I was wondering what the different between pseudorapidity and rapidity was (pertaining to a high energy accelerator). I know know pesudorapidity is but not sure what rapidity is.

2. Jun 30, 2007

### robphy

3. Jun 30, 2007

### indigojoker

rapidity is a type of "velocity" while pseudorapidity is a type of "angle" that tells me where I am in the detector. That doesnt make any sense at all to me because I dont think one can get m/s from the rapidity formula $$y = \frac{1}{2} ln \left( \frac{E+p_{z}}{E-p_{z}} \right)$$

4. Jul 1, 2007

### robphy

Rapidity $$\theta$$ is a [Minkowski-]angle in spacetime [not space], whose hyperbolic-tangent is related to the spatial-velocity [in space] by:
$$\tanh \theta = \displaystyle\frac{v}{c} = \beta$$

Have you seen
http://pdg.lbl.gov/2007/reviews/kinemarpp.pdf
38. Kinematics, p. 7 , eqns. 38.35-38.37 [where rapidity is called $y$ instead]?
Note (as noted on p.1 of that section) "units are used in which $$\hbar=c=1$$", which not the best way to say it... but it works.

5. Jul 1, 2007

### indigojoker

so where in the detector does rapidity physically describe?

pseudorapidity is described by:
$$\eta=-ln \left( tan \left( \frac{\theta}{2} \right) \right)$$

is the theta in this formula rapidity?

6. Jul 1, 2007

### Hans de Vries

Both are rapidities, where the rapidity $\theta$ is just a measurement of speed:

$$v/c\ =\ \tanh(\theta)$$

The rapidity is zero when v=0, while the rapidity becomes infinite if v=c.
Rapidity is often used to calculate the energy and momentum of a particle:

$$E\ =\ \gamma m c^2\ =\ \frac{mc^2}{\sqrt{1-v^2/c^2}}\ =\ \cosh(\theta) mc^2$$

$$p\ =\ \gamma m v\ =\ \frac{mv}{\sqrt{1-v^2/c^2}}\ = \sinh(\theta) m$$

Pseudorapidity is a rapidity also: If a particle has a small deviation from
the center path of a beam expressed by an angle $\alpha$, and the beam is
assumed to approach the speed of light, then the particle will have a speed
component in the forward direction of the beam which is lower than c.
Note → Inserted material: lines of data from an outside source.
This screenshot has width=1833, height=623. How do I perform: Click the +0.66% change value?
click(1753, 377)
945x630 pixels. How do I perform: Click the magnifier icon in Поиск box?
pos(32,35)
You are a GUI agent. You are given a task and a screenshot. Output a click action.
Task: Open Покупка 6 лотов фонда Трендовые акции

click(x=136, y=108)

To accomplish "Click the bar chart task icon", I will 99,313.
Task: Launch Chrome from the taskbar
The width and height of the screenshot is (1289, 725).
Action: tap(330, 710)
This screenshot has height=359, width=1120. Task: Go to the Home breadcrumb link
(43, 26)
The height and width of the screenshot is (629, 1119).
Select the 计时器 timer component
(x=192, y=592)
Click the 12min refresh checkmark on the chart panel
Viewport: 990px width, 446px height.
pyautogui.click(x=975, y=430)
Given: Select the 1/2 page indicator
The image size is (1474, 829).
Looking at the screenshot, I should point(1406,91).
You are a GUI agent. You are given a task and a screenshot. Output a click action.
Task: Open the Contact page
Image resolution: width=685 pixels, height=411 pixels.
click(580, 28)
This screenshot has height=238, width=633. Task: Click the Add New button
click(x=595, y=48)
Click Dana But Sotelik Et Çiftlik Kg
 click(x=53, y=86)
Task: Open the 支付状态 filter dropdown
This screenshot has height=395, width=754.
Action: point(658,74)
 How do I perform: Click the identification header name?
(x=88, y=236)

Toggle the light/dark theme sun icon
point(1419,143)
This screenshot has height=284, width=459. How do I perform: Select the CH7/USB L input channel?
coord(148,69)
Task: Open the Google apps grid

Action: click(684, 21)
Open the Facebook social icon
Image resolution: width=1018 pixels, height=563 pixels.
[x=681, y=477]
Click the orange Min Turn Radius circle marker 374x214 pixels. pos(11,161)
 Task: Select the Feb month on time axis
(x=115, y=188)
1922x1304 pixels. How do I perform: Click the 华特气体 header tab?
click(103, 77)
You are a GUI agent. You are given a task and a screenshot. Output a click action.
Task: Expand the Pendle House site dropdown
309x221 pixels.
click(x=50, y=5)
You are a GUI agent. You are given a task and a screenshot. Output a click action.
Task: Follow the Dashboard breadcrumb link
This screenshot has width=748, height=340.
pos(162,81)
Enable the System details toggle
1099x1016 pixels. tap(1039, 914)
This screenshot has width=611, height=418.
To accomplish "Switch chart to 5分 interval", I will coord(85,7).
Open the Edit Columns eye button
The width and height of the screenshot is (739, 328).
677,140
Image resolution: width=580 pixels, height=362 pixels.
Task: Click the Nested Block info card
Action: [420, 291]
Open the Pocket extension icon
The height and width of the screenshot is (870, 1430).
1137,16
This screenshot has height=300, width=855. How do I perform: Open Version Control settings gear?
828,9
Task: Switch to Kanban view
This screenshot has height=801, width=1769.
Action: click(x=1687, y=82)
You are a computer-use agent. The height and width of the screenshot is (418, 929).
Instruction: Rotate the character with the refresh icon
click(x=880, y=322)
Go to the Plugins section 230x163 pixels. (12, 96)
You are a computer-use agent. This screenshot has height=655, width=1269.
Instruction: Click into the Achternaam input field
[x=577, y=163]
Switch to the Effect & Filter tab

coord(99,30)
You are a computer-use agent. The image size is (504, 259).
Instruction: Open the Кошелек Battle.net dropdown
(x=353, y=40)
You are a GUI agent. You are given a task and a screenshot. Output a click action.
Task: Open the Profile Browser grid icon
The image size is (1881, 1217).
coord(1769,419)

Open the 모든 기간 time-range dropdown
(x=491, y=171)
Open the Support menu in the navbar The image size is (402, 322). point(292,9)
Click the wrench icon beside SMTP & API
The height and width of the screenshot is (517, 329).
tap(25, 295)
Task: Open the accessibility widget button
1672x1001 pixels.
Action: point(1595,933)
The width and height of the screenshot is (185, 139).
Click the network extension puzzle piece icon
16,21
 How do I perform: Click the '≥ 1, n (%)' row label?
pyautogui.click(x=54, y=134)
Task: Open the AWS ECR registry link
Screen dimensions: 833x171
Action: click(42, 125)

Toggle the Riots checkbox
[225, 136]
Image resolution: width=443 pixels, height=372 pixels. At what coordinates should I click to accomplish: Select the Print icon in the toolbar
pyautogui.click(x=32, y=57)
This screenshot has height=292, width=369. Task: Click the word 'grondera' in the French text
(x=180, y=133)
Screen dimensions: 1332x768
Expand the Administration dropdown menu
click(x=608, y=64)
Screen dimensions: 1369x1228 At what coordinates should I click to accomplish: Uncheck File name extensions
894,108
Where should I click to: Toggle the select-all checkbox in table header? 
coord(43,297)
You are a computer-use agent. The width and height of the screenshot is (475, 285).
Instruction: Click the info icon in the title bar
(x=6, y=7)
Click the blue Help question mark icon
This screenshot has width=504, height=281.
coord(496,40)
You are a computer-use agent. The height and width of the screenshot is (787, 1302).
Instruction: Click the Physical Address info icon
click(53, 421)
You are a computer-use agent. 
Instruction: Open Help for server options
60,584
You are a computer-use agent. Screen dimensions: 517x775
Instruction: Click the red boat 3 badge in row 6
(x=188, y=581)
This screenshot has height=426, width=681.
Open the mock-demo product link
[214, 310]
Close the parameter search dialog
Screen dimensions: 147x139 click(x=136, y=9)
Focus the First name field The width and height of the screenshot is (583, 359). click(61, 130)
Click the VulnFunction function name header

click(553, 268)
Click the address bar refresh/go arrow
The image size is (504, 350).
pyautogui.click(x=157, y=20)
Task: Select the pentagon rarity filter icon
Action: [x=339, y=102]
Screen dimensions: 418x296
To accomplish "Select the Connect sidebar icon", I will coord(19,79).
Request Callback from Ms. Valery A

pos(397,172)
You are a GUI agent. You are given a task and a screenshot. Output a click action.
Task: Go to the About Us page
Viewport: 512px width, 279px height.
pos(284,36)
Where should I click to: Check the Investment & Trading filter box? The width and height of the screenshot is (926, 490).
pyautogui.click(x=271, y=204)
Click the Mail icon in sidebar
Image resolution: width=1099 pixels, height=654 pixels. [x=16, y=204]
This speed depends on the angle of deviation and is given by the formula
you quoted. This is a rapidity, To get the speed of the particle you can
simply apply the first formula given above.

So, this is then the speed-component of the particle in the forward
direction of the beam. The total speed of the particle approaches c
a well, like the other particles of the beam.

No, it's the angle of deviation of the center of the beam.

Regards, Hans